The Winner: the Labrador Retriever. Not only do Labs suffer from a few fewer health issues, but insurance costs are less as well. According to ValuePenguin.com, the average price for pet insurance for a Golden Retriever is $41. For Labs, it’s $37. The slightly lower cost reflects the somewhat more healthy Lab. The life span for each dog, however, is the same at 10-12 years.
Are Golden and Labrador Retrievers Closely Related?
Both the Labrador Retrievers and Golden Retrievers share a common ancestor, the St. John’s water dog.
The St. John’s water dog also called the Lesser Newfoundland, is an extinct dog breed originally from Newfoundland, Canada.
In the 19th and 20th centuries, the Lesser Newfoundland was exported to England. The St. John’s water dog was then bred with other dogs to create the Flat-Coat, Curly-Coated, Golden, Labrador, and Chesapeake Bay Retrievers. The St. John water dog is also the ancestor of the gentle giant Newfoundland dog.

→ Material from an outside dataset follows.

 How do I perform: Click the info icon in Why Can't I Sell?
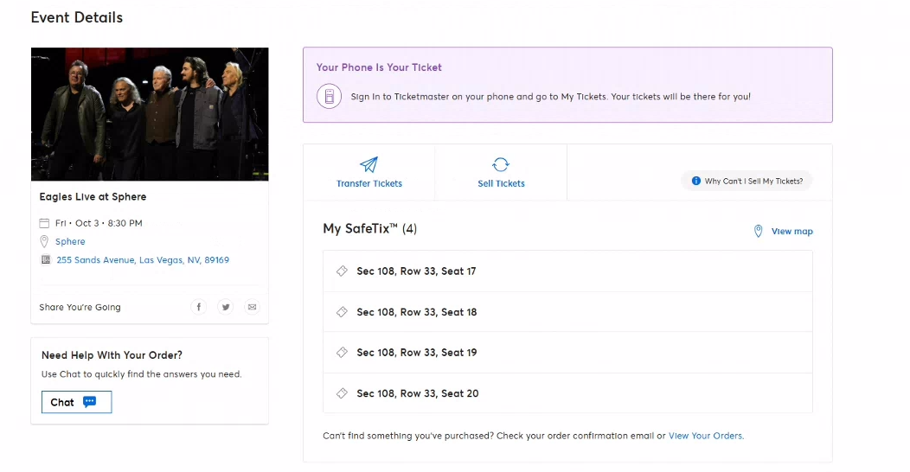(695, 181)
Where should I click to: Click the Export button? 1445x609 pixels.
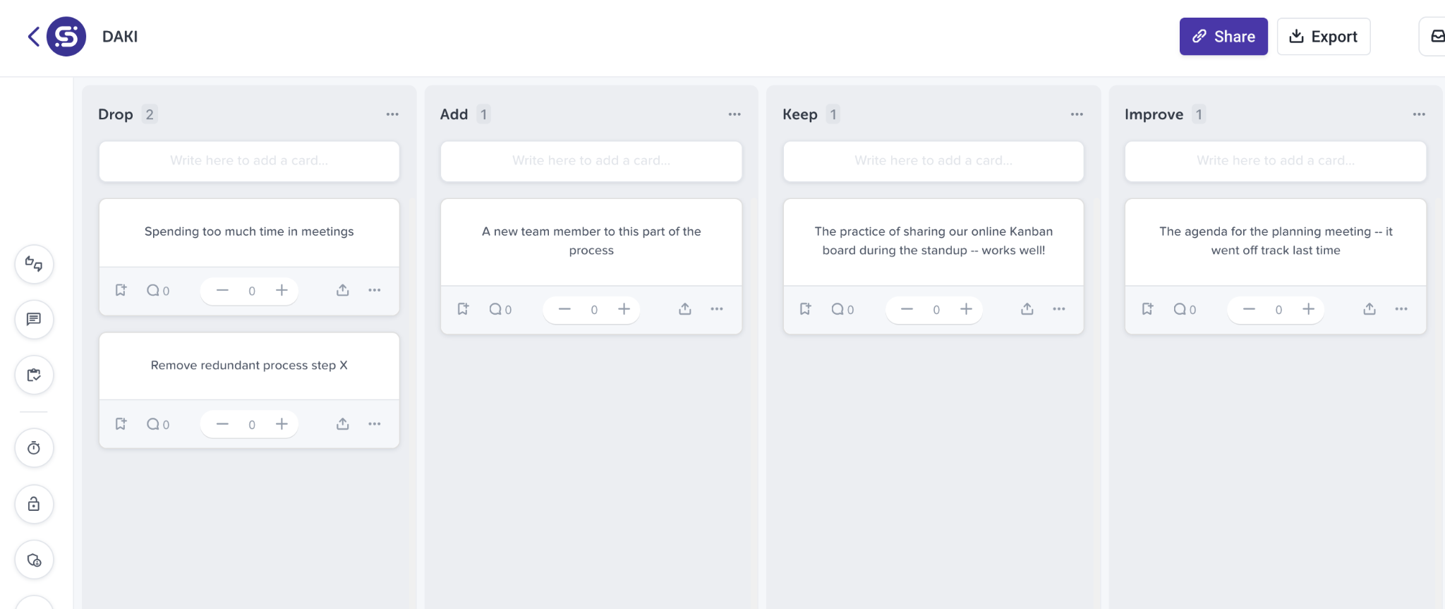click(x=1323, y=36)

It’s not surprising that the Golden and Labrador Retrievers share a common ancestry. These two dog breeds share more similarities than differences. In fact, aside from coat length, there is very little between these two dogs.
Each breed lives about 10-12 years, and each shares many of the same health issues, albeit the Golden is prone to slightly more. Goldens blow their coats twice per year and require daily brushing during those times, while
Labs can bark more and be slightly more energetic than their laid-back Golden cousin. As a result, labs may not get along with other dogs; whereas, the Golden known for its tolerant and patient disposition towards kids and other pets.
So, how do you choose between these two dogs? Usually, matching a dog breed to a family’s unique lifestyle is often the best approach. However, in this case, both dogs are so similar that the home environment they are best suited to would be pretty much the same.
Both dog breeds require an active home that can meet their exercise needs. Because both the Golden and Lab bond closely with their family, they do not do well with long periods alone. A social family is a must, as well.
So, lifestyle match aside, then the decision comes down to preference. For example, a person may have an affinity for a longer coat over a shorter coat or a chocolate color over a golden one. Or maybe you grew up with a particular dog and had a childhood bond with that specific breed.
Ultimately, you can’t go wrong with either dog breed. One is not better than the other. It’s like comparing two twins where the differences are slight, but the similarities are vast. Unless someone has a clear preference, it would be wise to visit breeders of both dogs and spend some time with them to determine which resonates with your family the most.
Because ultimately, the decision between these two dogs comes down to one of the heart. So, trust your heart, and no matter which dog you pick, you certainly can’t go wrong with the Golden or Labrador Retriever.